**Work task:**
Set down exactly the lines below, from the one containing "Click label Укажите" through the final line, and include no others.

======== Provided data

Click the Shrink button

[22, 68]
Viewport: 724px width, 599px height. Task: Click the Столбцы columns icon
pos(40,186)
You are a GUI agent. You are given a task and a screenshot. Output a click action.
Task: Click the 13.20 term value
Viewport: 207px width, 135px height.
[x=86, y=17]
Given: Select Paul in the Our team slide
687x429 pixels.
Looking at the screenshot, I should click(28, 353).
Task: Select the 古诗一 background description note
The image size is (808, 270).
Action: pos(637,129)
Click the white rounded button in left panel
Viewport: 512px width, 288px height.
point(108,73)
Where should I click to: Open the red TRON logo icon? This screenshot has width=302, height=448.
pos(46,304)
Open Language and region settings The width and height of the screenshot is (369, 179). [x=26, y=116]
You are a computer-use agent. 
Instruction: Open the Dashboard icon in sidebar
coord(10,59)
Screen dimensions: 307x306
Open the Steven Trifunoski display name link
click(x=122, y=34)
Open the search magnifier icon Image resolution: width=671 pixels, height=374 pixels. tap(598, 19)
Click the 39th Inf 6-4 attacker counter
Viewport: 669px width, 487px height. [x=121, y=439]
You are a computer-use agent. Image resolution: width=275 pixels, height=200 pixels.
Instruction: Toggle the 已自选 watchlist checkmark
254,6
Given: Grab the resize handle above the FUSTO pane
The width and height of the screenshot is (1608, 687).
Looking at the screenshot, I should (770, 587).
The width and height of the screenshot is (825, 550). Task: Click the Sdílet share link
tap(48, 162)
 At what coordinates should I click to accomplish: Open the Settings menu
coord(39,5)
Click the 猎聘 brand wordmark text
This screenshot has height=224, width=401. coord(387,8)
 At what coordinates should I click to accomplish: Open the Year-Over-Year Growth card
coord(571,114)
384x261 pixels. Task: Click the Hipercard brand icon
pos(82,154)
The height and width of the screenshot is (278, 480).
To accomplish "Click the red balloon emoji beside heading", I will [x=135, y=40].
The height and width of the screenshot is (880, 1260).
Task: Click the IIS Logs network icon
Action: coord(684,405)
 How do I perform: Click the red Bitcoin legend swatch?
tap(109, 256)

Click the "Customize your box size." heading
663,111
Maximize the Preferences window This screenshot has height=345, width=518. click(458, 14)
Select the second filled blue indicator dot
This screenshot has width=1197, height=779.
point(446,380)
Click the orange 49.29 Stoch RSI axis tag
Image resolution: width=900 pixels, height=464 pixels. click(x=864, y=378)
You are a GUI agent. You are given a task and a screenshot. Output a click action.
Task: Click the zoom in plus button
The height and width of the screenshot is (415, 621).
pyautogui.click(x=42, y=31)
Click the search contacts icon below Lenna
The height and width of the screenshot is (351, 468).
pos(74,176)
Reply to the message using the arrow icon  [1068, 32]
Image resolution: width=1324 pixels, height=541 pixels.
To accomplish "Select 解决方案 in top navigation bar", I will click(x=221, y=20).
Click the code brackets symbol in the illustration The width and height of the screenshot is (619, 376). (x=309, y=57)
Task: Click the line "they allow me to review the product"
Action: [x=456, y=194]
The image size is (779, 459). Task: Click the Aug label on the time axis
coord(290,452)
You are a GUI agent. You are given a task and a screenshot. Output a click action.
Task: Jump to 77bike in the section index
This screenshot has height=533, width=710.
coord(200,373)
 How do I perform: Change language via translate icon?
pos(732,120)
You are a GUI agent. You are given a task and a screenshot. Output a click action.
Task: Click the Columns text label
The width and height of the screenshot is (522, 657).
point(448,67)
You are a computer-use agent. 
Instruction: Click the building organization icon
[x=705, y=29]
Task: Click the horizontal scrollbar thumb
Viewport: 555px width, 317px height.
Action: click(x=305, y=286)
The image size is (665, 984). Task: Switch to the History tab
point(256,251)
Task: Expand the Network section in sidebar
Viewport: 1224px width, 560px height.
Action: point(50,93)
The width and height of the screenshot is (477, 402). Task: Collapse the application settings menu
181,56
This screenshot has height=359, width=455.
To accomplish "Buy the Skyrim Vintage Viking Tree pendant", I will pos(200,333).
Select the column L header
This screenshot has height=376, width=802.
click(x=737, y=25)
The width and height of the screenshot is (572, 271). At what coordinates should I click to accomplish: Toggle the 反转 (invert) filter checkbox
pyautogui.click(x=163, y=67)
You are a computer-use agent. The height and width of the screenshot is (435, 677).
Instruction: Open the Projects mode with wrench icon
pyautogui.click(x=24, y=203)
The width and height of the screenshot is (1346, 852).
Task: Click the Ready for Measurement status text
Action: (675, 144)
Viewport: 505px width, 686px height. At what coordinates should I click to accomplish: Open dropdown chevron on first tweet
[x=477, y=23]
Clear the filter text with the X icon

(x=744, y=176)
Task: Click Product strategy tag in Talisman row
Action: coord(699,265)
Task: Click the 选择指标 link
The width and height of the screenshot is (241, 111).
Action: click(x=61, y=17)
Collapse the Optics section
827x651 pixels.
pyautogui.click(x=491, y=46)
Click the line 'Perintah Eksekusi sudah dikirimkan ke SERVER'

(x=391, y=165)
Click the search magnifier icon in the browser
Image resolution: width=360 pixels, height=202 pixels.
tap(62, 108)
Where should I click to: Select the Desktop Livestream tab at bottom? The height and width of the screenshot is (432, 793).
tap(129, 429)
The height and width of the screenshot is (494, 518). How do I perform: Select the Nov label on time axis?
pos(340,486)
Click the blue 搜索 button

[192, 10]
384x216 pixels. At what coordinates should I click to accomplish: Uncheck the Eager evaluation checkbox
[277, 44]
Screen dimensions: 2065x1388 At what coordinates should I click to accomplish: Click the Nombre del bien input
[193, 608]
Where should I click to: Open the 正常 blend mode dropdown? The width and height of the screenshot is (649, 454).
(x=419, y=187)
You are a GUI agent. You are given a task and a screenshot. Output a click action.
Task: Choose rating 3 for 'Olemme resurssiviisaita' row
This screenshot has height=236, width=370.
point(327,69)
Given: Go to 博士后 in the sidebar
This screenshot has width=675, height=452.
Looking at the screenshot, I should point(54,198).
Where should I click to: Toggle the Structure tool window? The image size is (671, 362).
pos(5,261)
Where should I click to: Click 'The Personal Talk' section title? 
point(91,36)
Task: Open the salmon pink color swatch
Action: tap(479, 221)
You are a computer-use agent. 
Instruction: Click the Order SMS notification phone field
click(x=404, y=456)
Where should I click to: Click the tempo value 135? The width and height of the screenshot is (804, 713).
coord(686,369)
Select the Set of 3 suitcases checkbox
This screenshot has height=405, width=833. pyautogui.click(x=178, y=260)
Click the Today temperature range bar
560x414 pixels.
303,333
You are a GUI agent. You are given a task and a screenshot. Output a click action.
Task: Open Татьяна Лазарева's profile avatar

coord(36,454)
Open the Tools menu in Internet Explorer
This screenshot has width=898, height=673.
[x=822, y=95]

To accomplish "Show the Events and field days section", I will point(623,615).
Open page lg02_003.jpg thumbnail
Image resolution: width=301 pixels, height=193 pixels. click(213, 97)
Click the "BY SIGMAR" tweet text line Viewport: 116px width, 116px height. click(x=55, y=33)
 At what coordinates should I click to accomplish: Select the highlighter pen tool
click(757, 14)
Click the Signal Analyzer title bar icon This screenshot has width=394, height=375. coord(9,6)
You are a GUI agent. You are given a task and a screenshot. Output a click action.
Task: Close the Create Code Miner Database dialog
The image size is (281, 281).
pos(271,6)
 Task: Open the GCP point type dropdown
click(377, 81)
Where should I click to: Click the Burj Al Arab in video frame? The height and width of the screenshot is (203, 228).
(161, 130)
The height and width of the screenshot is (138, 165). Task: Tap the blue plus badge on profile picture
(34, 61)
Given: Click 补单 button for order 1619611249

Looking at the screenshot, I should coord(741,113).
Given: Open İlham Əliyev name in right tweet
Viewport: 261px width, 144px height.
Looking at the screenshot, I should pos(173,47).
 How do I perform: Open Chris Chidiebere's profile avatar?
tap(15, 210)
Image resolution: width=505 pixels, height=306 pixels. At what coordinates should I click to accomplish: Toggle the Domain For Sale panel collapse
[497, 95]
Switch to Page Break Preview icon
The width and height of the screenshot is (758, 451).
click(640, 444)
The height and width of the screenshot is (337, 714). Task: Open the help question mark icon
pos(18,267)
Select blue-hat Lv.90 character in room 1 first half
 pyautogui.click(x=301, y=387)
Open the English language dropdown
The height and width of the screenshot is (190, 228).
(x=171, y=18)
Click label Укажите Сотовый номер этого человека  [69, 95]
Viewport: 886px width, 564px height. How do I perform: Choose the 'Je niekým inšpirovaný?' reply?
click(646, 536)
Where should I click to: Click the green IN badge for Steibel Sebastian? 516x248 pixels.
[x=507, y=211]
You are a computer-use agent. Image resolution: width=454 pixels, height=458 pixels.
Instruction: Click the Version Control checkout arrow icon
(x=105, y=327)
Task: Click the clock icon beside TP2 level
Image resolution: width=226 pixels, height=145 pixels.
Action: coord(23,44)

================

**Solution:**
Click label Укажите Сотовый номер этого человека  [69, 95]
Viewport: 886px width, 564px height. How do I perform: Choose the 'Je niekým inšpirovaný?' reply?
click(646, 536)
Where should I click to: Click the green IN badge for Steibel Sebastian? 516x248 pixels.
[x=507, y=211]
You are a computer-use agent. Image resolution: width=454 pixels, height=458 pixels.
Instruction: Click the Version Control checkout arrow icon
(x=105, y=327)
Task: Click the clock icon beside TP2 level
Image resolution: width=226 pixels, height=145 pixels.
Action: coord(23,44)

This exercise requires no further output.